■ **What the task asks**
Your task is to repeat the entries exactly from their first line through the line with "х/к (1102, 1083)", and to stop there.

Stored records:

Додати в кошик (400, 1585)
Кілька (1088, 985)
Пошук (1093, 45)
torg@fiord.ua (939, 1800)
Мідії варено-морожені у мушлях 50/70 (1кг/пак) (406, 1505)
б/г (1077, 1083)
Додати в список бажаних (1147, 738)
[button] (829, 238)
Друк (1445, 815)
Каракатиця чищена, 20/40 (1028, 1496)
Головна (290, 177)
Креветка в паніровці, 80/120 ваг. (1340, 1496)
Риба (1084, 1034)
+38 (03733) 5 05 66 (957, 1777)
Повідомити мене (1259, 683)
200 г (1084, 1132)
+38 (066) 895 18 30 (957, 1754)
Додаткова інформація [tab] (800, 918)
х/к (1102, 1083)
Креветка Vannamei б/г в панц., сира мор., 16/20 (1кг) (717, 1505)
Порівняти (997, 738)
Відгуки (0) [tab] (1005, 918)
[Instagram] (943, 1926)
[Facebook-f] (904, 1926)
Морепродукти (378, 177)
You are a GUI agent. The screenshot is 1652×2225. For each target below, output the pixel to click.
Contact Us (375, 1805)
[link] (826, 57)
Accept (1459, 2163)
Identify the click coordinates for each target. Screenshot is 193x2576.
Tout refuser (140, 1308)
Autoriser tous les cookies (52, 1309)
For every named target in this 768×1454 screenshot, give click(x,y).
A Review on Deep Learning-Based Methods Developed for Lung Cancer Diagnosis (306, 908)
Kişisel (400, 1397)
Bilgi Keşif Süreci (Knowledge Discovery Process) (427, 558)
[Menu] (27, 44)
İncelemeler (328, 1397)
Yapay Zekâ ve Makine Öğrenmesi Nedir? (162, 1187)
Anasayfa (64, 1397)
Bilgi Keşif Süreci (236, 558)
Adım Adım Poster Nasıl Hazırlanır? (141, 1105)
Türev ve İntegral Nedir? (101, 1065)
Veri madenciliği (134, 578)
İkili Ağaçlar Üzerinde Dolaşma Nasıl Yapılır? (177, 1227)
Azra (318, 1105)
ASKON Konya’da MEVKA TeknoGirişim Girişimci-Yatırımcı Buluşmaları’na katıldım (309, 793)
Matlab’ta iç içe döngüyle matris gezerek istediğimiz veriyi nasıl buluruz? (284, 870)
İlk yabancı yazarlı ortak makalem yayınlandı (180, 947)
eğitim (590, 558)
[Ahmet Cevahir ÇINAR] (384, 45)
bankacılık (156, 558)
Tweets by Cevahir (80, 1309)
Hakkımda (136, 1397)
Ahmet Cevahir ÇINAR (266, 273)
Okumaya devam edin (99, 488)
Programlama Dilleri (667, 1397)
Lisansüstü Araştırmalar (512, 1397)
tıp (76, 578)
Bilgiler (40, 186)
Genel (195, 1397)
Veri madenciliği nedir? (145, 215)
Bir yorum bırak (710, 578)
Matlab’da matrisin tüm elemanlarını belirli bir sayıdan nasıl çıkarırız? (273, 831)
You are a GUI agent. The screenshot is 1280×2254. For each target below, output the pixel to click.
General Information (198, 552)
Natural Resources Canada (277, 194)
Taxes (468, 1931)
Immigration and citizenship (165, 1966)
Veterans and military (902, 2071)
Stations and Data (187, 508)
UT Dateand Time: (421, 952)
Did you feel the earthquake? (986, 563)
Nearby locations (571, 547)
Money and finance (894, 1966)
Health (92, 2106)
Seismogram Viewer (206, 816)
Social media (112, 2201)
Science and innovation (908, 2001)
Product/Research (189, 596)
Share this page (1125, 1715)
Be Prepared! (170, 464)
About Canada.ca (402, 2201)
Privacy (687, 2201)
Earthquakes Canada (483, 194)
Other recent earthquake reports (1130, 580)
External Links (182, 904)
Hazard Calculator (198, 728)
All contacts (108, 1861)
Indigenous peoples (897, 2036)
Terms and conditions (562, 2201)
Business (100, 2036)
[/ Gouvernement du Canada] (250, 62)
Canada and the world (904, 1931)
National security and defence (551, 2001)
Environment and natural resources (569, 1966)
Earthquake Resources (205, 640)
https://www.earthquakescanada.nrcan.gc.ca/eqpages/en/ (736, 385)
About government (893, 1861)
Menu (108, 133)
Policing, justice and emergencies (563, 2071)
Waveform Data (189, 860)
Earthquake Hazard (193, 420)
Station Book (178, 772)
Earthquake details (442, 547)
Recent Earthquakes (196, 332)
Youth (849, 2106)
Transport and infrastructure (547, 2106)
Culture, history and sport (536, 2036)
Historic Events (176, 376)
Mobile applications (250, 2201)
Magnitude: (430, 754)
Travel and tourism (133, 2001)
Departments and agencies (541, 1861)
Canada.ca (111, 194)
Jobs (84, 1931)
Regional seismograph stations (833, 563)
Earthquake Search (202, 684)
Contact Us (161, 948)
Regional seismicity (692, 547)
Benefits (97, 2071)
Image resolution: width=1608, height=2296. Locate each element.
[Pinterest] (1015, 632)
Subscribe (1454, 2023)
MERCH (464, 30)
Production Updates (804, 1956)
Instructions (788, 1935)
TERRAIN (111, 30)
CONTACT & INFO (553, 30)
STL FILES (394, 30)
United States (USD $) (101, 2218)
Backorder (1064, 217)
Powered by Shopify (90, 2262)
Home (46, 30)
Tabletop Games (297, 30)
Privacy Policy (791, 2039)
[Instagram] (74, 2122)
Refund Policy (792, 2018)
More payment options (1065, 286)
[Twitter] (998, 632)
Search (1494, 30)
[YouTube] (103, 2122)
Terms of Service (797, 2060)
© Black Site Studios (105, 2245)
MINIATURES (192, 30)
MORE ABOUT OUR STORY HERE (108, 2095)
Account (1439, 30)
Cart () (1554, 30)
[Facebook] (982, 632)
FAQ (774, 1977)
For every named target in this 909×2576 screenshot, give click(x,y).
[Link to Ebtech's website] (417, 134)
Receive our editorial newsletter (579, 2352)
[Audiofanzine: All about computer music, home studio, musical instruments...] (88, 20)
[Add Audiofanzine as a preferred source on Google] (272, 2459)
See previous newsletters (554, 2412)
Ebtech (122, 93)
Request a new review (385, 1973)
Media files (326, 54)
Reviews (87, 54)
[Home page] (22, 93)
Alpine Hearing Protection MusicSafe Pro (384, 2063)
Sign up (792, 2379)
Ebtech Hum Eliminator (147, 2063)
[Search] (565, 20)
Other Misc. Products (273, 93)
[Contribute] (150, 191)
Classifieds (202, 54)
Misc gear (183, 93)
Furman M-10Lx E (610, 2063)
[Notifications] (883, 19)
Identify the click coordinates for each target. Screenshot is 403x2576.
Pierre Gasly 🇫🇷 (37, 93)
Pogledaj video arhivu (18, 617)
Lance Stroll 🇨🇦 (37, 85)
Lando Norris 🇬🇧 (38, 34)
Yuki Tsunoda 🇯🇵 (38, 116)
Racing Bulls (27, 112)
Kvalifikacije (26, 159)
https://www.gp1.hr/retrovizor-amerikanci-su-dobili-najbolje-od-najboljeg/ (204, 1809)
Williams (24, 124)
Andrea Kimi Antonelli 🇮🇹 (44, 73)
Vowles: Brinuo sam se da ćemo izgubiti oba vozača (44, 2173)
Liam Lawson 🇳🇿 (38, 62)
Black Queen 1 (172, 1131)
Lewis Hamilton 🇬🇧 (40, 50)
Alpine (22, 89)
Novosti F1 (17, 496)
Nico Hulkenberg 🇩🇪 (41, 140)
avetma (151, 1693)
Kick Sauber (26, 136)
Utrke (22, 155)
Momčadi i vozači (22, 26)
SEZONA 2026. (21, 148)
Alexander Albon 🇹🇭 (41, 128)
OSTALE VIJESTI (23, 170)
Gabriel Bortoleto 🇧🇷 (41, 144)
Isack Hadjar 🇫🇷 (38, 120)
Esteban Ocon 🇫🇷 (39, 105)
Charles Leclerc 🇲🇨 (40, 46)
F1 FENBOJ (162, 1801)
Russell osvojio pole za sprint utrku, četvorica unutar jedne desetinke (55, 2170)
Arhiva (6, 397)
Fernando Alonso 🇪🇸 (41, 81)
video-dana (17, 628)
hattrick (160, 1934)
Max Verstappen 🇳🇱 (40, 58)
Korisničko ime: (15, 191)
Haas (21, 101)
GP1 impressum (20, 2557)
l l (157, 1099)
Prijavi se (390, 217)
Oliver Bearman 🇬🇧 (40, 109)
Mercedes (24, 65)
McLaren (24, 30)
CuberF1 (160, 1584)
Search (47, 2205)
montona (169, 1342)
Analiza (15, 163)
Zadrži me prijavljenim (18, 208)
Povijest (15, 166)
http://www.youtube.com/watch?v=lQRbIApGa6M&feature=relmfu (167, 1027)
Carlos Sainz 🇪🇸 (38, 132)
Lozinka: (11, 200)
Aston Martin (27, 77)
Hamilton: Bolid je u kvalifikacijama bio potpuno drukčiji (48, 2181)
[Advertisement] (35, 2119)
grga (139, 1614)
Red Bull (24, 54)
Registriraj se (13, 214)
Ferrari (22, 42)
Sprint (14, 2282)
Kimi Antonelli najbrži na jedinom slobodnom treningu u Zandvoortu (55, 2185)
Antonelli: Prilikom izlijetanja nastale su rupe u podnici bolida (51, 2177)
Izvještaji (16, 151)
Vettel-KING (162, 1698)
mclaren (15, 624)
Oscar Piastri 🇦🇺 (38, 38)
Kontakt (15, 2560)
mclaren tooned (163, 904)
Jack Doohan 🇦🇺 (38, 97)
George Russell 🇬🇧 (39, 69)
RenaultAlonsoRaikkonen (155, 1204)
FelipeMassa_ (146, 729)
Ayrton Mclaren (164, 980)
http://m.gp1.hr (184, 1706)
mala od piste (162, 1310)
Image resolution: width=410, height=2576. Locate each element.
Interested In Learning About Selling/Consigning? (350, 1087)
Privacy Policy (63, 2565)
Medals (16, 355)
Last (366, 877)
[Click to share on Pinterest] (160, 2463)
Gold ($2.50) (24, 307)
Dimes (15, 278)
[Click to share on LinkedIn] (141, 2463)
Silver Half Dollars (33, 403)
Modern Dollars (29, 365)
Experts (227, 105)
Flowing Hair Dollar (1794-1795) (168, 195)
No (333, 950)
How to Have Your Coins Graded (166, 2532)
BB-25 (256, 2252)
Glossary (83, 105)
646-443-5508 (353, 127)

■ **Written answer**
Додати в кошик (400, 1585)
Кілька (1088, 985)
Пошук (1093, 45)
torg@fiord.ua (939, 1800)
Мідії варено-морожені у мушлях 50/70 (1кг/пак) (406, 1505)
б/г (1077, 1083)
Додати в список бажаних (1147, 738)
[button] (829, 238)
Друк (1445, 815)
Каракатиця чищена, 20/40 (1028, 1496)
Головна (290, 177)
Креветка в паніровці, 80/120 ваг. (1340, 1496)
Риба (1084, 1034)
+38 (03733) 5 05 66 (957, 1777)
Повідомити мене (1259, 683)
200 г (1084, 1132)
+38 (066) 895 18 30 (957, 1754)
Додаткова інформація [tab] (800, 918)
х/к (1102, 1083)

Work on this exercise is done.